◆ DIRECTIONS ◆
Lines from the one containing "You are a GUI" through the end of the material are to be retyped exactly; do not copy pictures.

◆ DATA FOR THIS TASK ◆

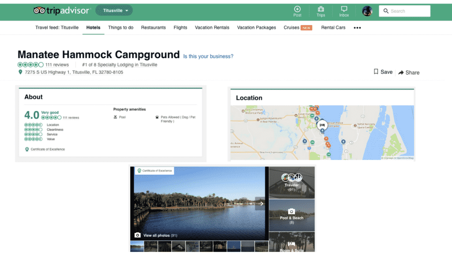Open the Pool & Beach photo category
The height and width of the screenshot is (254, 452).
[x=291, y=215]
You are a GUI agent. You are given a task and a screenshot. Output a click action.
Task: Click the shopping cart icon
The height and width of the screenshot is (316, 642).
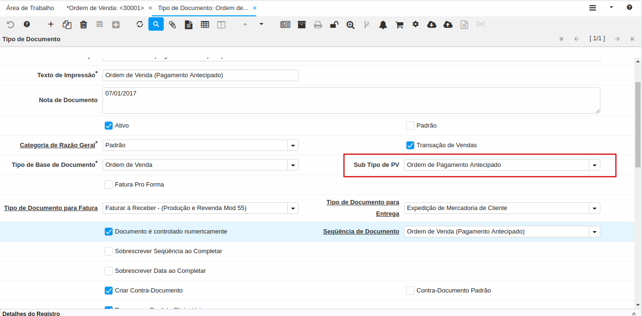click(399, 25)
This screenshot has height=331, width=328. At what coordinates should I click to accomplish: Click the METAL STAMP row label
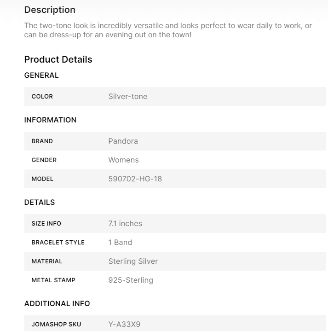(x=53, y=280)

◆ ANSWER TO THIS EXERCISE ◆
You are a GUI agent. You are given a task and a screenshot. Output a click action.
Task: Click the shopping cart icon
The height and width of the screenshot is (316, 642).
click(399, 25)
This screenshot has height=331, width=328. At what coordinates should I click to accomplish: Click the METAL STAMP row label
(x=53, y=280)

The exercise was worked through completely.